Thursday, March 12, 2009
Hooray for an Audience
How can I tell you the appreciation I feel for my audience, any audience? Last evening I took to my writing group a short-short story that I was worried about because it was set in a specific era, and it featured a naive narrator, one who does not know what the audience/reader knows. How though, does one create that setting in an economical way and not leave the reader wondering what the heck is going on? First, I had to do my homework, my research, and make fairly certain that I knew what I was writing about. In this case, I had to have at least a rudimentary knowledge of both Celtic mythology and immigration into New York in the late 1800's. The mythology was interesting and somewhat familiar, as my first book of poems stems from that tradition. The immigration piece came out of my genealogy work on my own Irish ancestors.

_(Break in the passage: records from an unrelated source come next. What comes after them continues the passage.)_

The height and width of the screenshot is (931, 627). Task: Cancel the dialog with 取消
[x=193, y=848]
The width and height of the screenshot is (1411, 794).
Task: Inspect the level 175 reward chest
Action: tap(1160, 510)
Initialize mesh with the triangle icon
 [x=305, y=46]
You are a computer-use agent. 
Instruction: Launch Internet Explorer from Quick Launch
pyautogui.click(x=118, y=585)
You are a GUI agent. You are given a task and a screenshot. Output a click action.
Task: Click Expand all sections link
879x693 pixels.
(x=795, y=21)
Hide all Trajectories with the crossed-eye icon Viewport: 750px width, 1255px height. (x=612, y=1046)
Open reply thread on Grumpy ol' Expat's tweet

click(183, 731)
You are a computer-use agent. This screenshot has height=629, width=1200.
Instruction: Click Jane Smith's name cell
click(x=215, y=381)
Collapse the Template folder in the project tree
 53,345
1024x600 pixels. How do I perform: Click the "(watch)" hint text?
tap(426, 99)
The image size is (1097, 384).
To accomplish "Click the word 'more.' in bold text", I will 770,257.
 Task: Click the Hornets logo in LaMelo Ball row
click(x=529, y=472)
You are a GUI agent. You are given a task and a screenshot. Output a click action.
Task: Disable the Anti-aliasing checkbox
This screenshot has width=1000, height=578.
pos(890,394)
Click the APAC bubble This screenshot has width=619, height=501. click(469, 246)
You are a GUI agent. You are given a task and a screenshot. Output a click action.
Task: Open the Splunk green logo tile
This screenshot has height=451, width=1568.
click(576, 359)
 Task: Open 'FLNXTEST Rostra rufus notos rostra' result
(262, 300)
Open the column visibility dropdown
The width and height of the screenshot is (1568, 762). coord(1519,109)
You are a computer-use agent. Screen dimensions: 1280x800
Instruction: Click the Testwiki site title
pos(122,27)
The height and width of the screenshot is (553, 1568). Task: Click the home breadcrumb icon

Anything can be grist for the writer, though sometimes information is more gristle than grist.
Packing all of this back story and lively characterization and dialogue into 700 words was a challenge, and I knew I did not have an objective view of it to see if I'd pulled it off. Well, I did. Mostly. Those in the group who had no background in mythology were left behind, but most of the people got it. I even saw that knowing gleam in our facilitator's eyes as she linked her mind to the story and knew what I knew, what the first-person narrator did not know, that she was talking to a god-figure who had appeared on the sidewalks of New York. What fun! There are, as I've probably said before, three high points in writing--one, when you get that tickle in the brain that says you're onto something worth writing about; two, when an audience responds the way you hope; and three, when an objective editor says yes!
Friday, March 6, 2009
Meandering toward a book
Well, finally, it looks like my new poetry book, The Great Hunger, will appear soon from Plain View Press. I'm waiting for the cover design. The galley proofs are done. These things always take longer than we anticipate, but it will be worth the wait. Although, once it's set and sold, the chance of embarrassment increases. It's too late to refine and revise; it's time to, as Valery said, abandon the poems, let them try their wings, fly out of the nest, and all those other cliched descriptions of letting go, like raising children and sending them out into the world still a little green, raw, unfinished. I'd like to think the work is as good as I can make it, but that niggling thought still pops into my head, "Oh, no! It's still not good enough." Too late, too late!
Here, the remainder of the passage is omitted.